Contact: Carl Nathe and Laura Skillman
Four training sessions will be conducted by national experts, including the author of the national medical protocol for drug-endangered children, a prosecutor, law enforcement officer, developmental specialist, and drug-endangered child investigator.
LEXINGTON, Ky. (Dec. 15, 2004) -- Clandestine drug labs are a significant and growing problem in Kentucky. Many labs used to manufacture methamphetamine are inside homes, exposing children living there at risk.
An alliance, announced today by University of Kentucky President Lee T. Todd Jr., will provide the tools needed to identify these at-risk children and to provide health care and developmental assistance.
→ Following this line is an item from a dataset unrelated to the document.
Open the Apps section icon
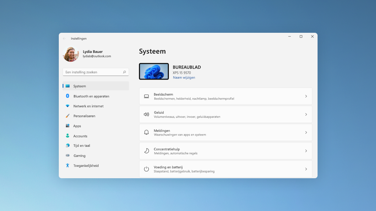376x211 pixels. 68,126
Kentucky’s Alliance for Drug Endangered Children is a collaborative effort of UK’s College of Agriculture Cooperative Extension Service’s Health Education through Extension Leadership (HEEL), College of Medicine, College of Social Work, College of Public Health, College of Law, and College of Pharmacy, and College of Dentistry in partnership with many agencies across the state.
“The alliance exemplifies our continued commitment to make Kentucky healthier by forging partnerships that ensure the best information is available to all,” Todd said. “Through this partnership, this group of dedicated individuals focusing on community health and safety will build the capacity for Kentucky’s drug-endangered children to be identified and protected.”
According to Kentucky State Police statistics through Dec. 6 of this year, 66 children have been found living in one of the 515 meth labs discovered in Kentucky. It is believed that for every lab found, 10 to 15 labs are undiscovered.
“The drug-endangered child initiative is unique in its focus on children’s health issues,” said Holly Hopper, alliance chair and HEEL Extension associate for health. “The ability of professionals to treat these issues is only as good as the information we provide those charged with their care.”
Four training sessions will be conducted by national experts, including the author of the national medical protocol for drug-endangered children, a prosecutor, law enforcement officer, developmental specialist, and drug-endangered child investigator. The training will educate 1,200 law enforcement, social workers, health care providers, emergency responders, family resource center employees, victim’s advocates, community mental health care providers, prosecutors and community coalition members.
Educational resource materials will be provided by the HEEL program to educate communities on meth-identification on farms and in homes. In-state resources will also be shared including recommended practices for Children’s Emergency Medical Service by Kentucky Board of EMS/Children’s EMS, dental screening by UK Pediatric Dentistry, and Kentucky protocol for social workers.
Training is possible through a U.S. Office of Victims of Crime, COPS grant that supports the National Alliance for Drug Endangered Children. The Division of Adult and Child Health Improvement in the Kentucky Department for Public Health will help identify children and community education efforts that are in line with the alliance’s mission.